[Data records]
++++++++++
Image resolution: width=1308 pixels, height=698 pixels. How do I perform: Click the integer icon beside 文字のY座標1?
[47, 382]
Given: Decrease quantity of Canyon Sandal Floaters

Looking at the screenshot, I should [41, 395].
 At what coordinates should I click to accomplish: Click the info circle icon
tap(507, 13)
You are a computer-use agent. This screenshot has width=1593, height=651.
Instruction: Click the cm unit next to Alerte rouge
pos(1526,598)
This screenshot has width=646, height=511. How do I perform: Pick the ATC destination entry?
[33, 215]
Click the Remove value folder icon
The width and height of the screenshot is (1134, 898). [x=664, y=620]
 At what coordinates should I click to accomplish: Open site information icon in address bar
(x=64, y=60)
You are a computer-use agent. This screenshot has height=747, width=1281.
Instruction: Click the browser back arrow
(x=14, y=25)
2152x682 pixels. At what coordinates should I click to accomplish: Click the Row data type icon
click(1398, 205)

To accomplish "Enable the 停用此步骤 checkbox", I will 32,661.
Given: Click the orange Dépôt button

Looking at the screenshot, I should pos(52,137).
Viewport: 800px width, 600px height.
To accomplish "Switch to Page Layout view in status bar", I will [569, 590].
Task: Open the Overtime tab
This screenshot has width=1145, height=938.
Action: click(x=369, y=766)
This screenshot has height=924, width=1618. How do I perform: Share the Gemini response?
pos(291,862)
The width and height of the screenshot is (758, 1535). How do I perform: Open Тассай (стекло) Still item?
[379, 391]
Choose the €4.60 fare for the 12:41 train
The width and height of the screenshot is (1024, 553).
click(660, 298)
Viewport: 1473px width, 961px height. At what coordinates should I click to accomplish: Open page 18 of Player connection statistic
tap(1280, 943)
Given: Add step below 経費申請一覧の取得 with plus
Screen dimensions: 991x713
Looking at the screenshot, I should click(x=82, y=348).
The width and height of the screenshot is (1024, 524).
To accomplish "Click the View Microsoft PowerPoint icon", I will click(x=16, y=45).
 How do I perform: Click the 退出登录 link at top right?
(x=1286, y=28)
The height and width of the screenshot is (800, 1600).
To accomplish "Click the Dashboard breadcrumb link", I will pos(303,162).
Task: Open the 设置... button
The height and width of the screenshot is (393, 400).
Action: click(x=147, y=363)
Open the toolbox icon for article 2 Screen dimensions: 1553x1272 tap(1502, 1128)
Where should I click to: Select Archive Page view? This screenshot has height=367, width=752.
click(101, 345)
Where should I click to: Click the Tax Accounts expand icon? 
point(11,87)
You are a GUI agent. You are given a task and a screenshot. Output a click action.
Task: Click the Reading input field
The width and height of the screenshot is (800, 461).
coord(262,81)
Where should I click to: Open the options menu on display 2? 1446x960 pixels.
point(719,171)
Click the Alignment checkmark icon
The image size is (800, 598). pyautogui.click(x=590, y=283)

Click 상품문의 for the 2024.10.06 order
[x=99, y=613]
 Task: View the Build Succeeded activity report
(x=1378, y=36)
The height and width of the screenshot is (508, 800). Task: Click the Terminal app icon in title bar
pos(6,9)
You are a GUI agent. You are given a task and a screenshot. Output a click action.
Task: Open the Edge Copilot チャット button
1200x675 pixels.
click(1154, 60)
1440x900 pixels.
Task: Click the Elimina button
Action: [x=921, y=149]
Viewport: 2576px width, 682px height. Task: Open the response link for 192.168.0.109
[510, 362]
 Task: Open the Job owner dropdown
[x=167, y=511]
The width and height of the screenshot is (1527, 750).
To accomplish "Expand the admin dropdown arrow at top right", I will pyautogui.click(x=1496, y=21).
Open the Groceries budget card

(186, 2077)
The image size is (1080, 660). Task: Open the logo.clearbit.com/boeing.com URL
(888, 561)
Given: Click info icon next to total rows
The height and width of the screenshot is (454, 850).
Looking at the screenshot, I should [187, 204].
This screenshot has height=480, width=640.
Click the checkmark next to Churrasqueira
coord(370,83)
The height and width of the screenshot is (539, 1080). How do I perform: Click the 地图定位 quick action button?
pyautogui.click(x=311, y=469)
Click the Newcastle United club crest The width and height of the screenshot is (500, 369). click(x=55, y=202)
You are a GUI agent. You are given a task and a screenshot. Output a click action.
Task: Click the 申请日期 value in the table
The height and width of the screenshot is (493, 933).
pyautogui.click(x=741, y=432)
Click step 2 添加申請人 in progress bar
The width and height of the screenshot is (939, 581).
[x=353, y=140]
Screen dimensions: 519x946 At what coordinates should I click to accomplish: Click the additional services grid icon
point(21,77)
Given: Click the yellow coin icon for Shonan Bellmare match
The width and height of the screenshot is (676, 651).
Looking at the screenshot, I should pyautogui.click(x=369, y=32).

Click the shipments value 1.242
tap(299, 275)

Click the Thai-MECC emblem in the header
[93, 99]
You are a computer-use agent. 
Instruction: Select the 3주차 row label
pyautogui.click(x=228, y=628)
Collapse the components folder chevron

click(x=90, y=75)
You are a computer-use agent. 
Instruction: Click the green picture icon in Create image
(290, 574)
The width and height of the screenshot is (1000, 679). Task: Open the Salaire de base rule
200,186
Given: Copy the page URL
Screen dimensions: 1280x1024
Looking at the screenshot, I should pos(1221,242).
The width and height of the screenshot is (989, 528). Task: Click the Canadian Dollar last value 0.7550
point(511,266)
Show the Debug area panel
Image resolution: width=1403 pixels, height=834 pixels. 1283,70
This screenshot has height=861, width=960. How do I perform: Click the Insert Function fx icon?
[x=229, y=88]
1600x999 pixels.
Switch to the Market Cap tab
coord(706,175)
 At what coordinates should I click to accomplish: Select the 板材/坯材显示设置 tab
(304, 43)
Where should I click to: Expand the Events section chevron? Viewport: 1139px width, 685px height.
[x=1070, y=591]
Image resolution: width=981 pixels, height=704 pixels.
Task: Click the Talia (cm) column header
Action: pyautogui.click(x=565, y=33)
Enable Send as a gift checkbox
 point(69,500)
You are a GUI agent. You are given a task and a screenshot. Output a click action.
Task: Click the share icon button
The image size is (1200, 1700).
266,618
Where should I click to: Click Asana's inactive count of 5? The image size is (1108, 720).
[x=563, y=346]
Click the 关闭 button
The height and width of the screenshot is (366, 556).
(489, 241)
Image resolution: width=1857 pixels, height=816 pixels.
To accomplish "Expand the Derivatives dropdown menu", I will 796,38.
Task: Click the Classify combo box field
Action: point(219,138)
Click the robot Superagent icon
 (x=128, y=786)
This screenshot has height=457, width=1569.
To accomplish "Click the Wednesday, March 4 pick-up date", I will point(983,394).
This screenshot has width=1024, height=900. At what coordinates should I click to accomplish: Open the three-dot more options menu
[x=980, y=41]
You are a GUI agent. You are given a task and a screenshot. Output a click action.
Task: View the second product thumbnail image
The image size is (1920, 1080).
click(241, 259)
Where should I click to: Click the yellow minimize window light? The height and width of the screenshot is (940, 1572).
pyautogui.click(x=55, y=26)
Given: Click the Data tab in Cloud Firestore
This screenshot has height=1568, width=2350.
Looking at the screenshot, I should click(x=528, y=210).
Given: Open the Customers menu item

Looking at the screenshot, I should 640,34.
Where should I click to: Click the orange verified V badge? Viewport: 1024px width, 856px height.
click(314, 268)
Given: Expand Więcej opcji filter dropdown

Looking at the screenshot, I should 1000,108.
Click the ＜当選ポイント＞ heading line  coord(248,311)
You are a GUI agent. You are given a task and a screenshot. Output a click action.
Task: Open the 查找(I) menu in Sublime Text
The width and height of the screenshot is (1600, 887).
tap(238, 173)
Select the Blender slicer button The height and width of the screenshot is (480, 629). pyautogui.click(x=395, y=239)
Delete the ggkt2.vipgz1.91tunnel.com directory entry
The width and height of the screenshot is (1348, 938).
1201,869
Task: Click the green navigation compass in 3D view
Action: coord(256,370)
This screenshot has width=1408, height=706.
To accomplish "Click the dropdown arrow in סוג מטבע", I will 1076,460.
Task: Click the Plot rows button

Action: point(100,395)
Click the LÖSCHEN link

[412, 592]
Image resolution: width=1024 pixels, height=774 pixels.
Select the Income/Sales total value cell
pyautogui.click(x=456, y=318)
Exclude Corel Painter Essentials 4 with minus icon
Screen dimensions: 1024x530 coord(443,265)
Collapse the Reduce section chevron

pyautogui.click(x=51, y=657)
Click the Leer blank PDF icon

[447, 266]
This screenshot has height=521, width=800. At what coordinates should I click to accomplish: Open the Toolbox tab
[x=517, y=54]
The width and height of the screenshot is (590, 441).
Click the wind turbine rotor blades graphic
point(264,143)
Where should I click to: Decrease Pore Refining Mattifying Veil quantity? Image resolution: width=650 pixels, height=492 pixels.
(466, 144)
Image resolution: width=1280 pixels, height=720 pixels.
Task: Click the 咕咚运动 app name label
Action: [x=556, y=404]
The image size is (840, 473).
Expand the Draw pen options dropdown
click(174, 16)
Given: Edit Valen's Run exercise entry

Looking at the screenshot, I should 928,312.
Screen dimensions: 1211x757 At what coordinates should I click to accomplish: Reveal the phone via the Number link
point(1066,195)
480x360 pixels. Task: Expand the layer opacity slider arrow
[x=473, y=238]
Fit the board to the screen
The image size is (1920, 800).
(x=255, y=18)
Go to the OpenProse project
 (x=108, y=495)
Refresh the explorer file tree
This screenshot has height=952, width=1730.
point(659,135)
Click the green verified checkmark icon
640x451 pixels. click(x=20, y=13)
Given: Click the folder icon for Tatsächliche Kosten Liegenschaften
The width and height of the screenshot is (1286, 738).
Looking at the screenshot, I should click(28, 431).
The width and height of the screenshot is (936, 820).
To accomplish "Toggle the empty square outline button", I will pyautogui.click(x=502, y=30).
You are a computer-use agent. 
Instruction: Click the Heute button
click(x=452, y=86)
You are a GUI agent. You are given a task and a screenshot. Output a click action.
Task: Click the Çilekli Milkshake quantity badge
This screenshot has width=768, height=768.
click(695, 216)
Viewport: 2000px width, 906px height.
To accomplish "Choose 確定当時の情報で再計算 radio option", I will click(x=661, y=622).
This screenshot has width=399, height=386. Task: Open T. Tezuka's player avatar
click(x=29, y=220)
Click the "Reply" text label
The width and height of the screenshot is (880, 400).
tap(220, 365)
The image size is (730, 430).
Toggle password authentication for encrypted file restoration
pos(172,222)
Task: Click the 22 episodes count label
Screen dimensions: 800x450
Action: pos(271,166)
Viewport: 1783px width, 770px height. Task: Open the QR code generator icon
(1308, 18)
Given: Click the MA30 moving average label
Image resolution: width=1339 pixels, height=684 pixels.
++++++++++
◆ **Work task**: Could you copy every line from the records that has "Choose" in it?

◆ **Result**:
Choose the €4.60 fare for the 12:41 train
To accomplish "Choose 確定当時の情報で再計算 radio option", I will click(x=661, y=622).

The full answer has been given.